### Problema A
Reproduza as linhas dos dados do exercício, da que contém "Click 导弹部队 category in row 23" até o fim dos dados, incluindo os pedidos, e acrescente 119 a cada número das respostas, sejam dimensões de imagem ou coordenadas. Deixe as imagens fora da resposta.

### Texto de origem
§
ISTOÉ – Mas quando um juiz autoriza quebra de sigilo passa a ser uma ação legal. Na ditadura você recorria ao bispo se fosse o caso, hoje você recorre a quem?
Edson Vidigal

Hoje precisamos recorrer ao Estado de direito, ao Judiciário. Precisamos cobrar e animar os nossos juízes para que eles não tenham medo. Que juiz hoje tem coragem de indeferir um pedido de quebra de sigilo bancário ou pedido de prisão? Logo que ele assume uma posição dessas ele passa a ser suspeito. Eu conheço magistrados da área penal que estão migrando para a área cível porque
já não suportam as suspeitas que são levantadas contra eles. Isso é perigoso,
um Estado de direito em que os magistrados já têm medo de decidir. Precisamos
de segurança jurídica.

ISTOÉ – Essas investigações oficializadas também viram subproduto para dossiês?
Edson Vidigal

Sim, porque se transformam em matéria-prima para dossiês. Eu tenho informações, mas preciso comprovar isso, de que existem escritórios especializados em elaboração de dossiês com o objetivo de chantagear as pessoas. Só espalhar o boato destrói um pouco a credibilidade, especialmente se a pessoa é um agente público, exerce uma função de autoridade, ou se é um profissional respeitado.
§
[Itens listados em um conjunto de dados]
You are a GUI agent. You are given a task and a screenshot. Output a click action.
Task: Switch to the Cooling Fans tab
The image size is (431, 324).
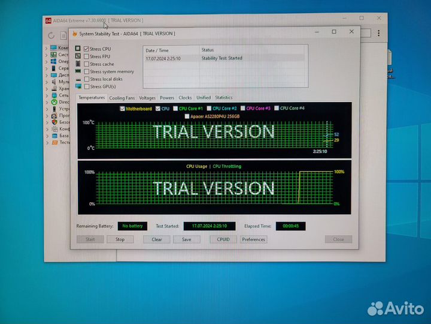(122, 98)
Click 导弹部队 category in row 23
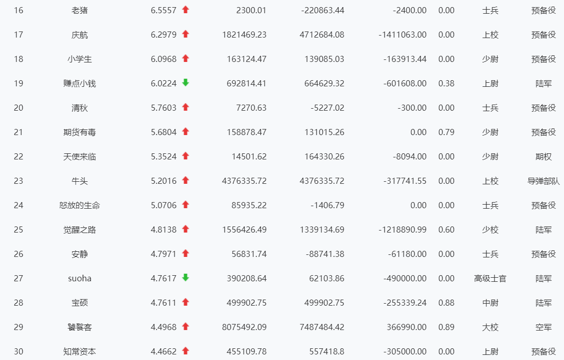Image resolution: width=564 pixels, height=360 pixels. tap(544, 181)
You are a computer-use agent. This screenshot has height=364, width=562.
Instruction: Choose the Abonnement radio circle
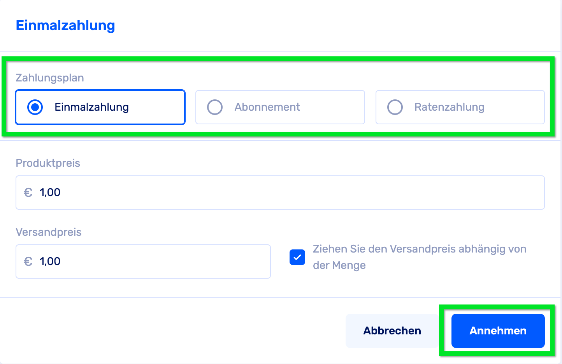[x=215, y=107]
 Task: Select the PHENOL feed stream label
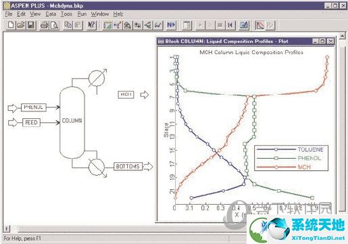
§
### Problema B
Responda com base na entrevista:
(i) Segundo a pergunta da ISTOÉ, a quem se recorria na ditadura?
(ii) Para qual área estão migrando os magistrados da área penal que Edson Vidigal diz conhecer?
(iii) Com que objetivo existem os escritórios especializados em dossiês mencionados por Edson Vidigal?

### Resposta A
Click 导弹部队 category in row 23
Image resolution: width=683 pixels, height=479 pixels. tap(663, 300)
You are a computer-use agent. This screenshot has height=364, width=562.
Instruction: Choose the Abonnement radio circle
[x=334, y=226]
 Task: Select the PHENOL feed stream label

### Resposta B
(i) Ao bispo.
(ii) Para a área cível.
(iii) Chantagear as pessoas.